What stimulus?

NationalPost.com – FPComment – If there is a multiplier effect, there isn’t much to multiply
Posted: April 08, 2010.  William Watson

Did the stimulus work? What an interesting debate this has been between the Fraser Institute’s Neils Veldhuis and Charles Lammam, on the one hand, who argue that our governments’ various stimulus policies aren’t responsible for the recovery that now seems well under way, and several other commentators, including the Prime Minister himself, who takes both issue with their analysis and credit for the recovery.

If you’re like me, when you read Serge Coulombe’s comment on Wednesday that “[Veldhuis and Lammam’s] data are differentiated twice and it is well known in economics that differentiating data eliminates information,” you started feeling a little queasy. I found myself wanting to have a look at the plain-vanilla data.

So the chart above provides them. It shows the quarter-by-quarter change since the crash in the five main components of aggregate demand. What I get out of it is that even if you believe stimulus works, and Veldhuis and Lammam have shown why it may not, there just hasn’t been enough stimulus to explain the buoyant recovery now underway.

What does the chart say? In each quarter, the first of the six vertical bars is GDP. In the final quarter of 2008 GDP fell $62-billion (all the dollar figures are current, i.e., not inflation-adjusted dollars). The next quarter it fell another $52-billion and it fell again in 2009Q2 before finally growing in the third quarter of last year. That was a big, thumping hit that bottomed out with GDP $125-billion or 7.7 % lower than its peak in mid-2008.

The second vertical bar in each quarter is the change in the trade balance. That was most of the action — or disappearing action: it was down $45B — in the final quarter of 2008, reflecting the virtual lockdown of the U.S. economy because of the financial crisis. The external sector was a damper on growth for a full year before finally improving in 2009Q4.

The third vertical bar in each segment is business fixed investment (in structures, machinery and equipment).
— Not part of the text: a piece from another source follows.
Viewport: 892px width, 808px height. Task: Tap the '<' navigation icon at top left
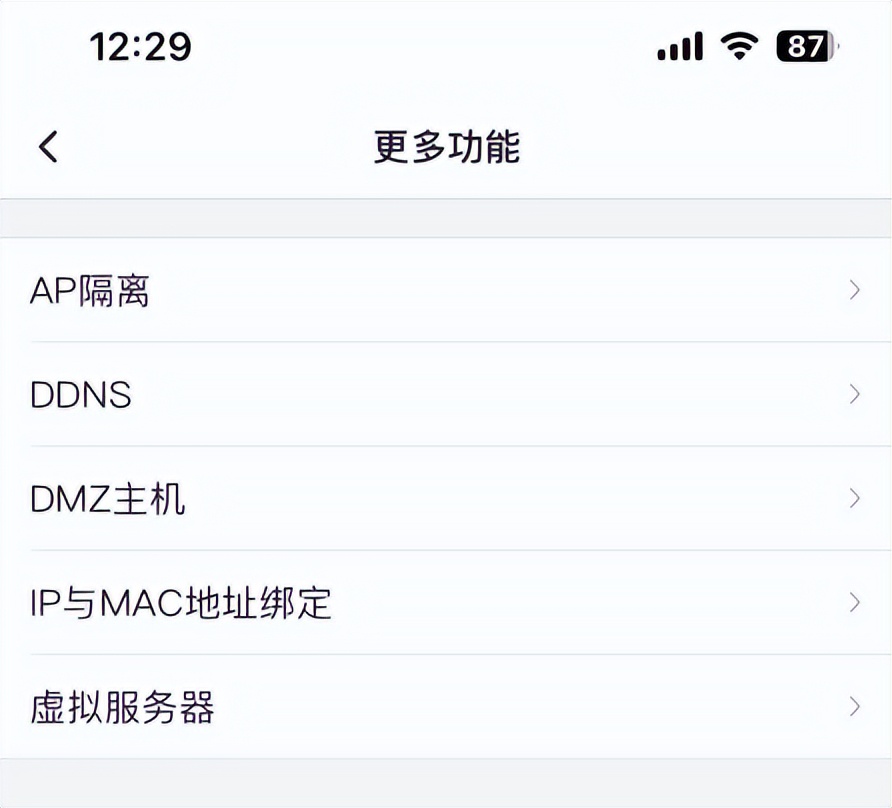tap(46, 146)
It sagged a little in 2008Q4 — it takes businesses time to change plans — but then took a big hit in the winter of 2009. It has been positive since, at least in current dollars, but feeble.

The fourth vertical bar is personal consumption. It fell $12-billion in 2008Q4 and another $4B in 2009Q1 but has since been positive. Those were sizeable hits in dollar terms but pretty minor in percentage terms, just 1.3% and 0.4 per cent, respectively. (When the Crash hit personal consumption was running at a shade over $900B a year, about 55% of GDP.) To my mind that’s surprisingly small. Granted, these numbers aren’t adjusted for inflation so the real decline was bigger. But still. With world finance teetering on a cliff, Canadian consumers didn’t flinch much.

Now we get to government spending, home of the stimulus. The fifth vertical bar in each quarter is government spending on goods and services, about 60% of which goes to salaries. With everything else collapsing, government consumption did continue to rise, but the increases were small compared to the heavy hits on the other components of demand.

That’s even truer when you look at the sixth and final vertical bar in each set. It shows the quarterly increase in government investment in fixed capital, which is probably what most of us have in mind when we think of infrastructure. It has been consistently positive through the recession (though again some of the increase is inflation) but it just hasn’t been very important. With the trade balance, personal consumption and business investment falling a combined $63B in 2008Q4, public investment provided an offsetting increase of just $2B. With the big three falling another $41B in 2009Q1, public investment rose just $1B.

Government investment has risen a little more lately. But even in 2009Q4, when it was up by $2B, the big action was a plus-$32B from trade, consumers and business investment. Even if there is a Keynesian multiplier effect, there just hasn’t been that much government spending to be multiplied. That’s not really surprising. Despite all the talk about “shovel-ready” there just aren’t that many big projects around that can be started at the drop of a hat — or collapse of a financial sector.

Does that mean government had no helpful effect in bringing about the recovery? No. Taxes automatically eased back and employment insurance kicked in as the recession hit and these automatic stabilizers doubtless help explain why private consumption didn’t sag more. Moreover, the sight of central bankers and finance ministers lining up like the Radio City Music Hall Rockettes to backstop even the shakiest private investment probably also helped stopped the decline in business investment — though an IMF study published this week suggests that when short-term stimulus creates the widespread belief that public debt will be permanently higher its stimulative effect largely disappears.

If your reaction to the foregoing is that it’s too Keynesian for your taste, please understand that even we who at the financial brink in fall 2008 did rediscover our inner Keynesian nevertheless realize there is a time and place for desperate measures. By far the most interesting line in last month’s federal budget was the little-noticed one indicating that $5-billion of planned stimulus spending didn’t take place in 2009. If that spending comes on line this year, and if any kind of multiplier effect kicks in, that may well be a multiple too far. We may or may not have needed stimulus. We certainly don’t need over-stimulus.